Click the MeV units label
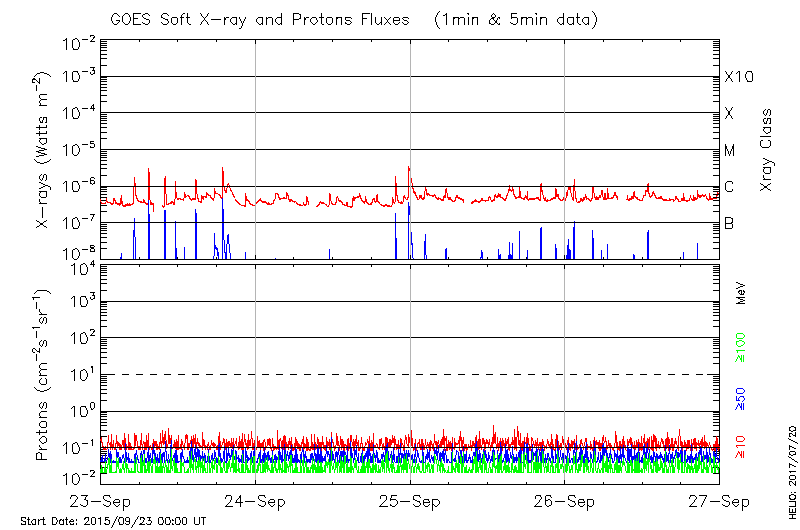The height and width of the screenshot is (530, 800). pos(741,294)
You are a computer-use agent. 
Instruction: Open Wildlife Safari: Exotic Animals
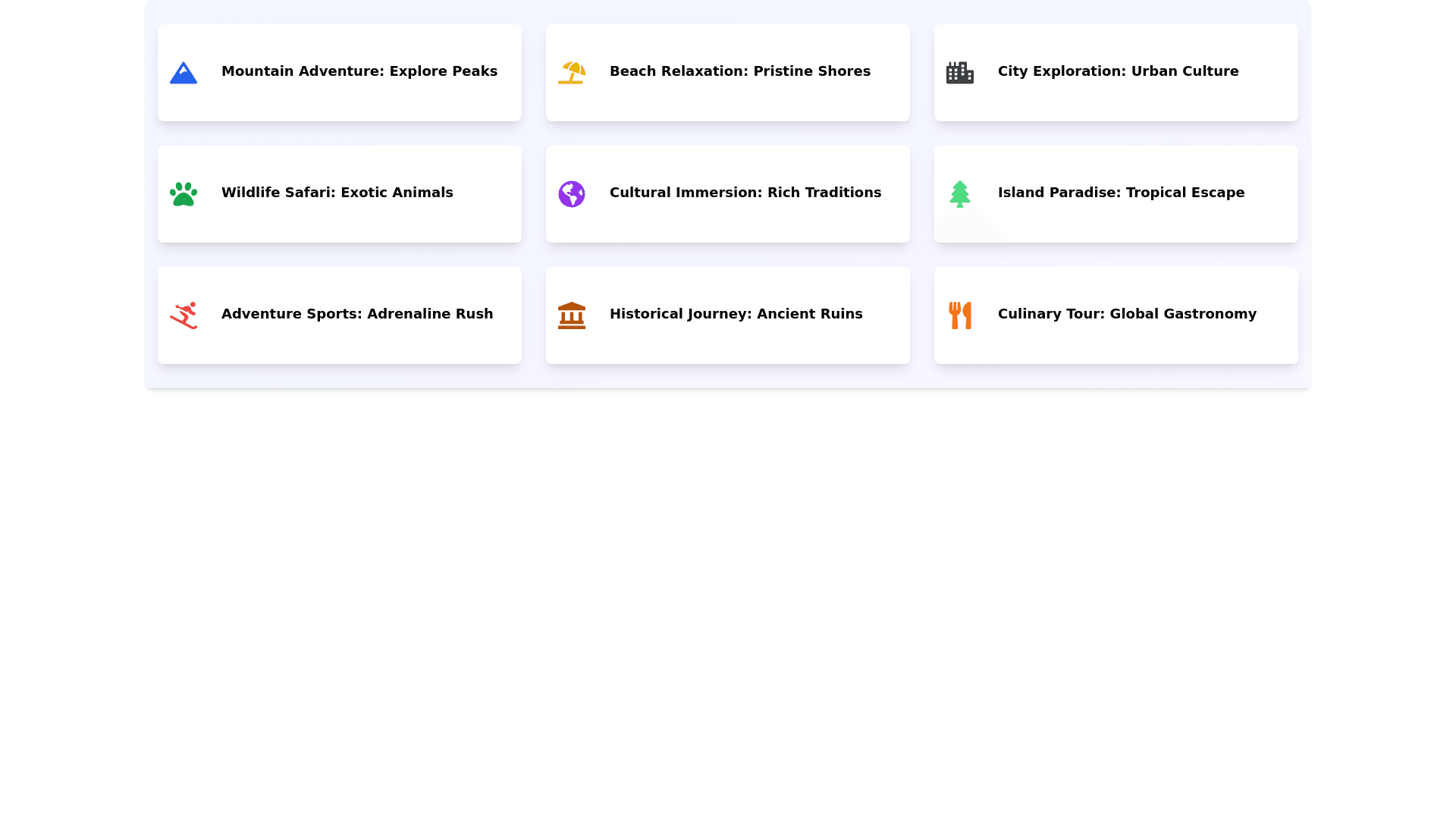coord(337,193)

- - - - - - -

* **TO BE DONE**: Give the data above as a JSON list of strings, one string per line, with blank lines omitted. Leave the pictures out.

* **OUTPUT OF THE TASK**:
[
  "Click the MeV units label",
  "The height and width of the screenshot is (530, 800). pos(741,294)",
  "You are a computer-use agent. ",
  "Instruction: Open Wildlife Safari: Exotic Animals",
  "coord(337,193)"
]